I'd love to see those time graphs for 25 and 50 deg. a more relevant range.

These really highlight the importance of soaking your Kava before and/or during your prep. I'm thinking I might start soaking for a lot longer, if I get organised.
 

Pzk

Kava Enthusiast
Very interesting. After 2 washes I freeze the rest in wet condition so the cell (should) break up. The last peparation after freezing (keeping for bad times) is always different in effect. And only the third wash (after freezing) and sometimes I can even do a fourth (how many do you do?) using a high power mixer/blender, I am using hot water. The effect is so strong and differs in a way it seems like the ratio is completly different. Also the after effects and "hangover" is more strong after freezing.
 

Osadandaula UK

Kava Enthusiast
I'm still refining my method and mix it up a bit but loosely:

I do a first wash with about 70cl, then a second wash immediately after with 30cl and mix them together to make up a litre. Then I'll give the makas a good wringing out before putting in the freezer. I do a third and maybe fourth wash with 2 or 3 lots of those frozen makas in about a litre. All traditional prep at about 30deg these day. but I'm looking at those graphs thinking maybe I should up it to 40deg.

I've been caught out before now on the third post freezing wash. I was staggering around the kitchen, struggling to stand up without holding onto something. It was hot water though and with three lots of makas, so not really a fair test. Nausea also started kicking in.

It would be interesting to see the science behind freezing and extraction too.
 

owen099

Kava Curious
Higher extraction levels may not always be better, as some of us have found. Not only is the taste worse, but the effects can take on an undesired strength (some "krunkers" can't even imagine too strong kava).

I also used to not care about the taste, but I've come to like the taste of chilled kava that was "brewed" with room temp water.
 

_byron

Kava Enthusiast
I have wondered the exact same thing. I have look everywhere for some sort of published paper that shows HPLC results from prepared kava at different temperature but sadly I do not think it exists. My anecdotal thoughts are the same as yours. I think DHM and possibly DHK may be more present in a hot water extraction, to me this would explain the more nauseating experience I get with using hot water.

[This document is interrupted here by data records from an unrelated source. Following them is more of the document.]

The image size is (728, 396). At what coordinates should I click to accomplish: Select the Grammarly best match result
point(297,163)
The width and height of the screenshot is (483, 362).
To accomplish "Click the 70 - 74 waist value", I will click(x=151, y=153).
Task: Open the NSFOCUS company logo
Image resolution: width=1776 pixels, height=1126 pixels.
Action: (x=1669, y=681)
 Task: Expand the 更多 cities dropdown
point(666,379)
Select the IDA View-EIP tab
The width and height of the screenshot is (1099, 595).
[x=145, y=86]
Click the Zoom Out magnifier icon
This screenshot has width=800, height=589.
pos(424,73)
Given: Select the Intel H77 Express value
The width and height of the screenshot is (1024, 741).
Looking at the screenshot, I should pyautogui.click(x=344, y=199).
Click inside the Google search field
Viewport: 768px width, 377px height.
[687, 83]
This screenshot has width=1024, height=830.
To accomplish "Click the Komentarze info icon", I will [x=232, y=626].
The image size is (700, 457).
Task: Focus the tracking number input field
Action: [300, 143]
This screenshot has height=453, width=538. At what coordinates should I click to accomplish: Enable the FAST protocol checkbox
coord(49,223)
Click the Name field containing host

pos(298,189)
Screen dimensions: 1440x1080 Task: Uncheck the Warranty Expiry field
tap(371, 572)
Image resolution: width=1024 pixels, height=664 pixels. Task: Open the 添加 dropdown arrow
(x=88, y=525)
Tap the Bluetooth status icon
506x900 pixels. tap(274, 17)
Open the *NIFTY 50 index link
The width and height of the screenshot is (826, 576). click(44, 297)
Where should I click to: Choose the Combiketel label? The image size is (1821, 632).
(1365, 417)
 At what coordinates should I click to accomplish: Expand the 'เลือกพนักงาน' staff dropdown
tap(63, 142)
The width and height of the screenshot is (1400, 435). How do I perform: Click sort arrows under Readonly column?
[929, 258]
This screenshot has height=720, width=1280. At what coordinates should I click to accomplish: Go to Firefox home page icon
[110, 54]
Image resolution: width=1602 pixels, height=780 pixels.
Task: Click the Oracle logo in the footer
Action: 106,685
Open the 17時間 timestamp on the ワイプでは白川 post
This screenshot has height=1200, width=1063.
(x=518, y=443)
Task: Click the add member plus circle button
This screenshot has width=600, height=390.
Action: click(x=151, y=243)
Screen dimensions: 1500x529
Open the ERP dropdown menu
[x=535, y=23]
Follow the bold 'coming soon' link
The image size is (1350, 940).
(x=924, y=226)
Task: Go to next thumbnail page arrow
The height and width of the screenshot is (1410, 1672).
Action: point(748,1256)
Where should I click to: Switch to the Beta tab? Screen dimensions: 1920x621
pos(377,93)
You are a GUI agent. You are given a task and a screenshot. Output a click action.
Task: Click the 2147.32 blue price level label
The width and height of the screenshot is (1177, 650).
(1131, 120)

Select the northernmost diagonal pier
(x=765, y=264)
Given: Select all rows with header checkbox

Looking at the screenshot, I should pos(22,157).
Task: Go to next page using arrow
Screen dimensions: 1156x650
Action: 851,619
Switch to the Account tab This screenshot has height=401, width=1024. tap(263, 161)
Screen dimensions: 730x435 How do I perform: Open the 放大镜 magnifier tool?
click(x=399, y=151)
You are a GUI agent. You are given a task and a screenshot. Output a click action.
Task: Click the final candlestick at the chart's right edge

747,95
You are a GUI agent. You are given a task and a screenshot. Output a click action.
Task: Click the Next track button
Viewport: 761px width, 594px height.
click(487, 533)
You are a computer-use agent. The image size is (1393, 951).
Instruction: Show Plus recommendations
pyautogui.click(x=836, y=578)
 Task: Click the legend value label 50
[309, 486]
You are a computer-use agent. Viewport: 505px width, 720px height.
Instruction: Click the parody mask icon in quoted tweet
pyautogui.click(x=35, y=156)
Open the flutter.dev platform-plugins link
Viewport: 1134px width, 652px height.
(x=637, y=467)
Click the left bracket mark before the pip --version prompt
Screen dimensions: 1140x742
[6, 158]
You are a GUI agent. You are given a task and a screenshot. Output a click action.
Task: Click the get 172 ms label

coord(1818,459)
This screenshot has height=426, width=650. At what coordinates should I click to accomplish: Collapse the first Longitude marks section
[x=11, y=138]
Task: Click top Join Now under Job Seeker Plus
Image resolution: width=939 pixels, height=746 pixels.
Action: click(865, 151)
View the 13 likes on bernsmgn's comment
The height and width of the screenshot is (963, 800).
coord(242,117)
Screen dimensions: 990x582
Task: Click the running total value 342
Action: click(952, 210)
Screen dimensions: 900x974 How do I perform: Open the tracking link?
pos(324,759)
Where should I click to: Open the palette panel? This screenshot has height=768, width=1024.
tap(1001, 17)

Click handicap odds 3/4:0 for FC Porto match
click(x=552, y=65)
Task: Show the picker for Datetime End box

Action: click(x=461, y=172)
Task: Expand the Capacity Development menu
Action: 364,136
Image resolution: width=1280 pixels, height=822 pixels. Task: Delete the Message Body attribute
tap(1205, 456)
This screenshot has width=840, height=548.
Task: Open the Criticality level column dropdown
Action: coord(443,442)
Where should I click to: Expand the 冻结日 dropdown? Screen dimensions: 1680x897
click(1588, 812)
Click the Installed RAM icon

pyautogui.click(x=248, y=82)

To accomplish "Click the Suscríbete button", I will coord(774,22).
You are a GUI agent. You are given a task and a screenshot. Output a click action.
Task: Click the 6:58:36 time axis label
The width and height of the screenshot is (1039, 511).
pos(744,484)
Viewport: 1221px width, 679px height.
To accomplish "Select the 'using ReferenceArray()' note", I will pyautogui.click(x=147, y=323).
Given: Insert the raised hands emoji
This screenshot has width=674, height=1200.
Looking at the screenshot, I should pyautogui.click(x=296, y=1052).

Besides that making kava with hot water does change the texture and taste in a negative way.
 

Osadandaula UK

Kava Enthusiast
Yeah it was a hot batch that had me falling over but there wasn't a noticeable increase in euphoria or headiness, which points to DHM and DHK as you say. I lay in bed feeling nausea then slept like a rock, almost pissed the bed I was that solid. Interesting to experience but not one I'd look to repeat.

My gut feeling it that something else happens at hotter temperatures that causes more nausea and hangover.

I can drink instant until the cows come home, (or i go bankrupt) and feel almost no nausea. Although after 4 or 5 tsp I don't seem to notice any further affect, that's a different conversation though.